» **Given task**: Pull out each line from the items below that contains the word "field".

» **Rows showing where the targets appear**:
··········

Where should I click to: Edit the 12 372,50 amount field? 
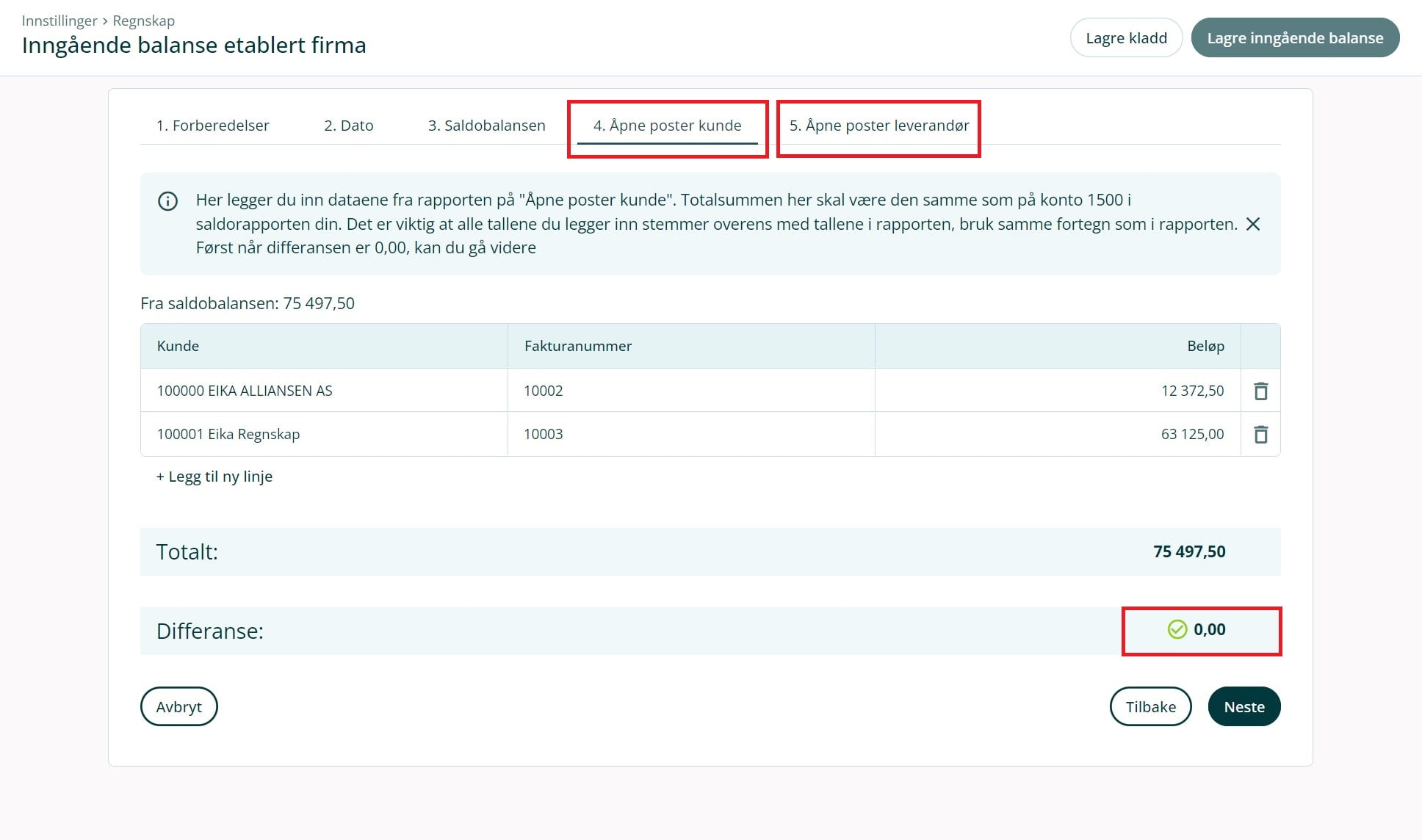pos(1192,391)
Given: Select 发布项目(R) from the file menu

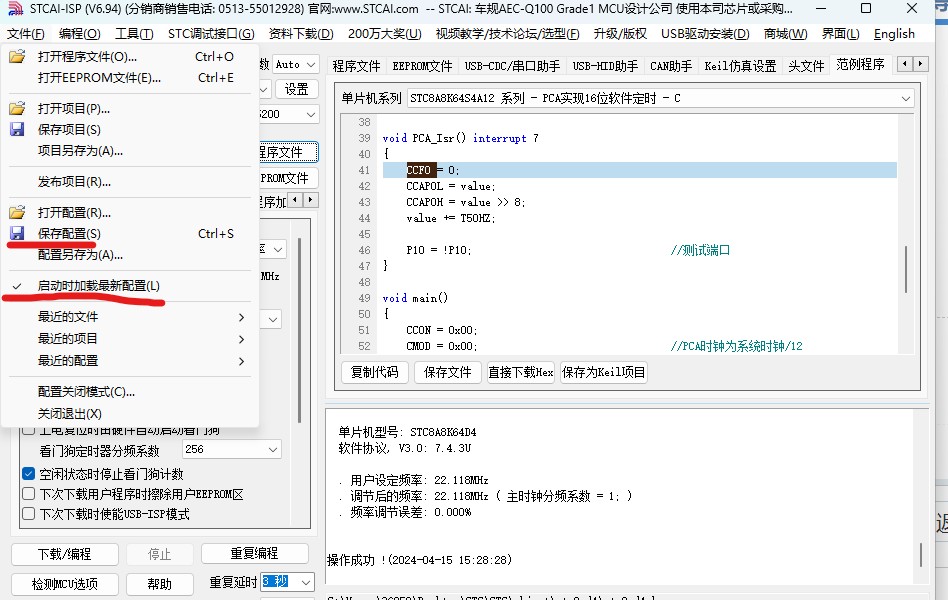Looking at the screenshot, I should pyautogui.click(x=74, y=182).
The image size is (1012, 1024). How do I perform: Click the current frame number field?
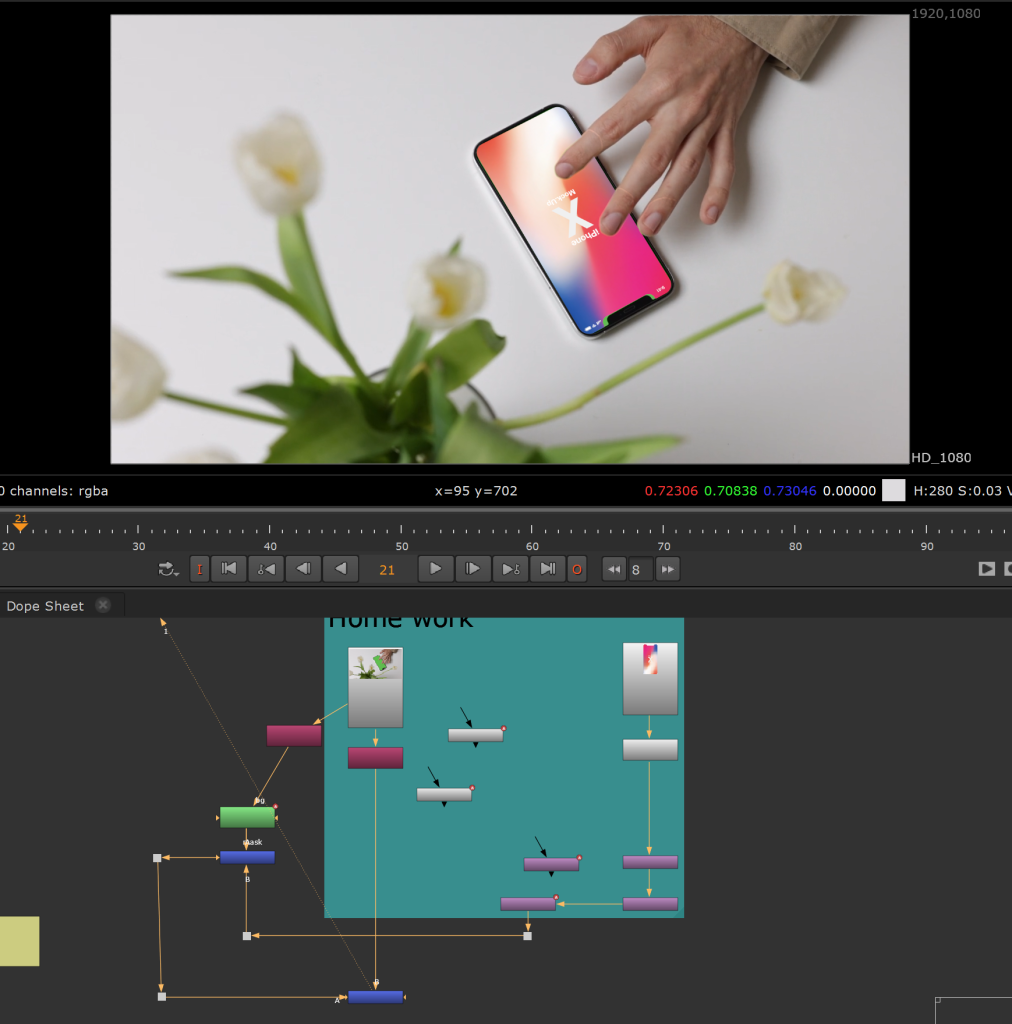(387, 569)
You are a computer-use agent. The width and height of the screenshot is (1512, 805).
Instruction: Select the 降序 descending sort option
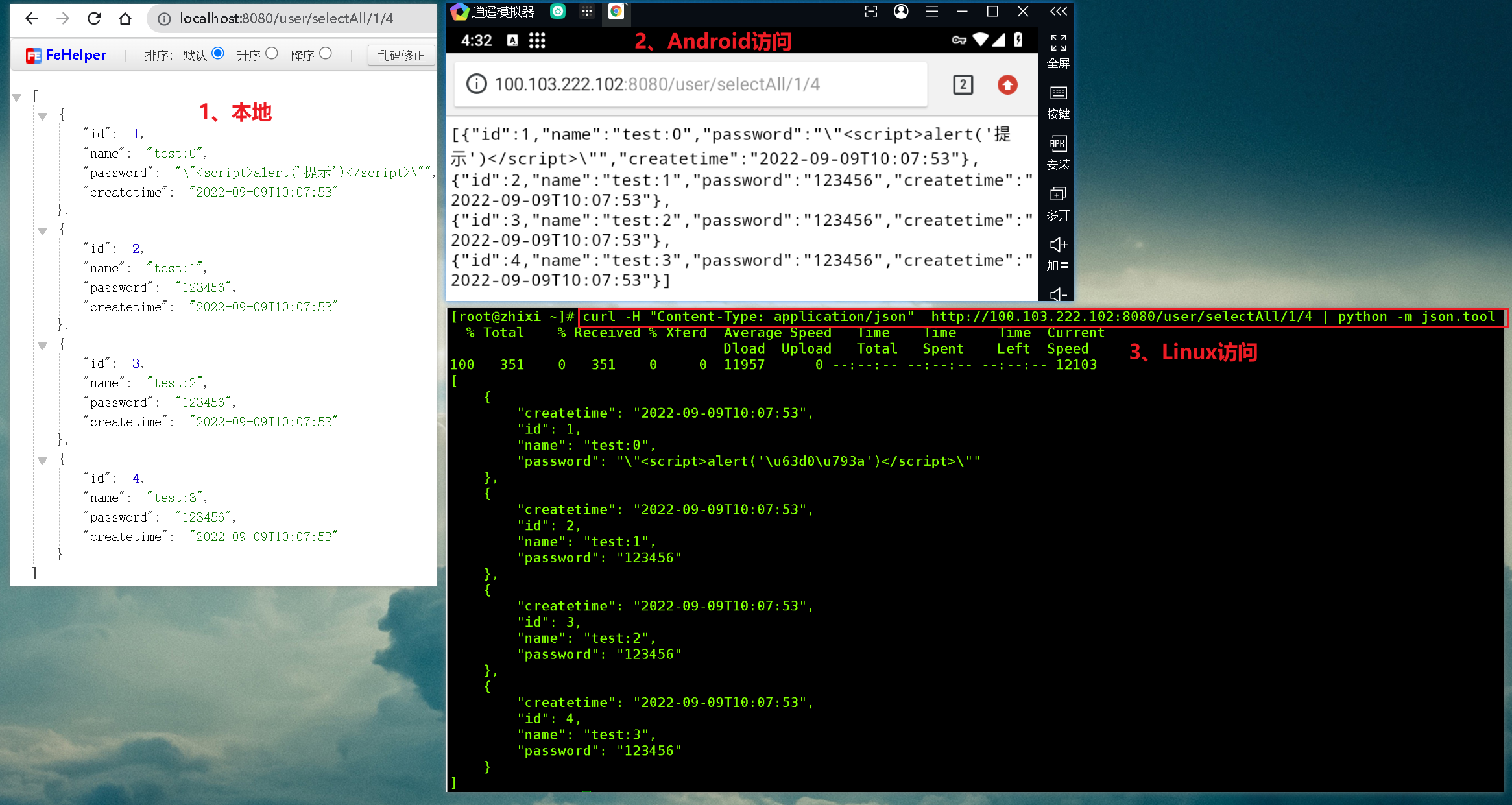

··········

» **The solution**:
Where should I click to: Edit the 12 372,50 amount field? 
The image size is (1012, 1024). How do I perform: Click the current frame number field?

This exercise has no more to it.